In the corporate news, ResMed continued its strong run since the release of the sleep apnoea machine maker’s results. Australian Pharmaceutical Industries reaffirmed guidance for full-year net profit. They aim FY18 to be “marginally ahead” of FY17 despite an expected 9% slide in first-half earnings. McGrath plunged 13.8% immediately after issuing another profit warning and announcing the resignation of all board members. Electronics retailer JB Hi-Fi has been ranked among the top 250 retailers in the world by Deloitte. This is due to consistent comparative sales growth and acquisition of whitegoods retailer The Good Guys in late 2016. QBE flagged a full year loss of about $USD1.2 billion (A$1.5 billion) on almost $US1 billion of one-off costs and blowouts associated with wildfires in California and Hurricane Maria in the Caribbean.
With earnings season in full swing, investors held to the risk-on stance that’s taken stocks around the world higher. The synchronised global economic recovery shows no signs of slowing and the BOJ’s signal added to optimism that central banks won’t rush to tap the brakes. Investors will also keep an eye on Davos, Switzerland, where the world’s business elites gathered for an annual conference roiled by protectionist moves across the Atlantic.

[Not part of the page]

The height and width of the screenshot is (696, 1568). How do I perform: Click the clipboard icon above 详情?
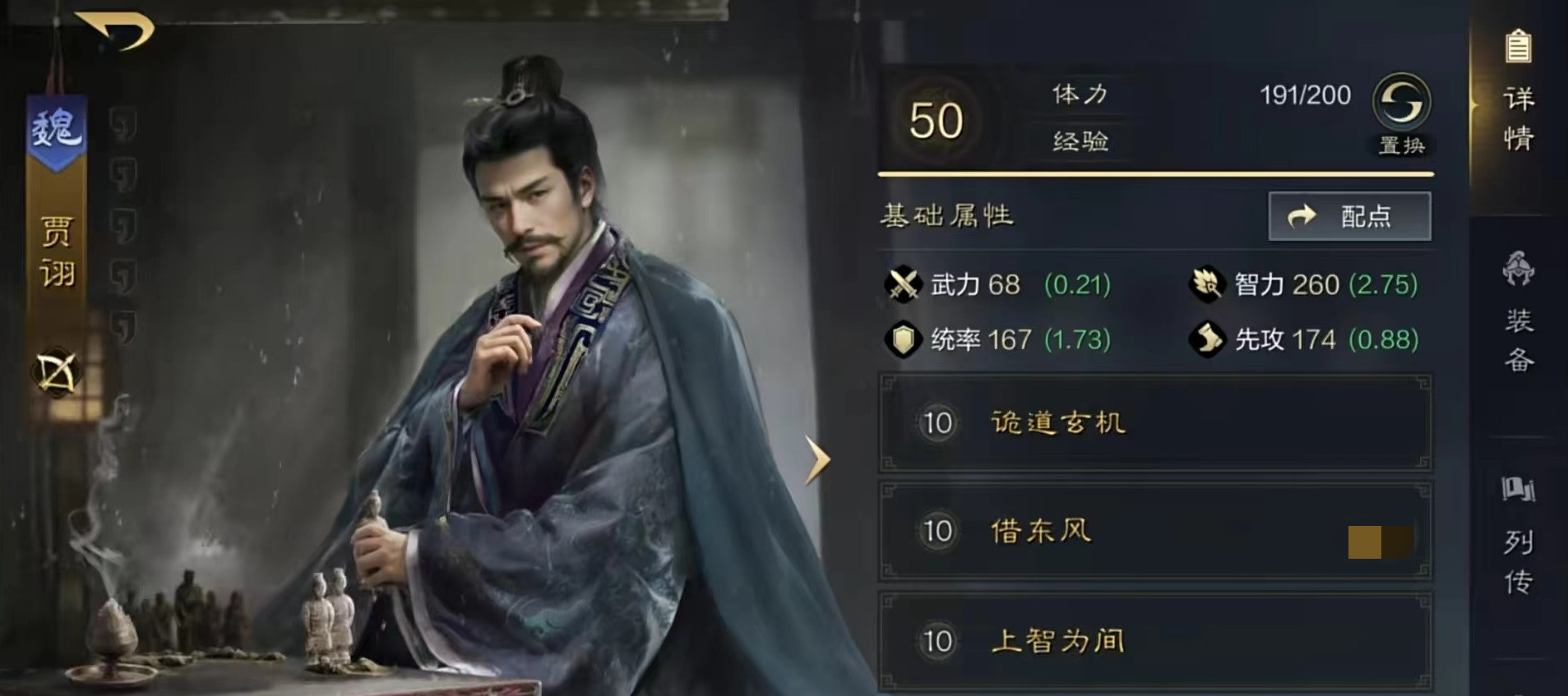[x=1518, y=46]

The European Central Bank announces its rate decision later today. The U.K. House of Lords is considering Prime Minister Theresa May’s Brexit bill this week. U.S. equity gauges closed at records as the government shutdown appeared to be on the brink of ending and investors turned their attention toward earnings. Asian markets followed the trend higher. European markets, however, were weak. London’s FTSE was down 1.1%, France and Germany lost 0.6% and 0.1%, respectively.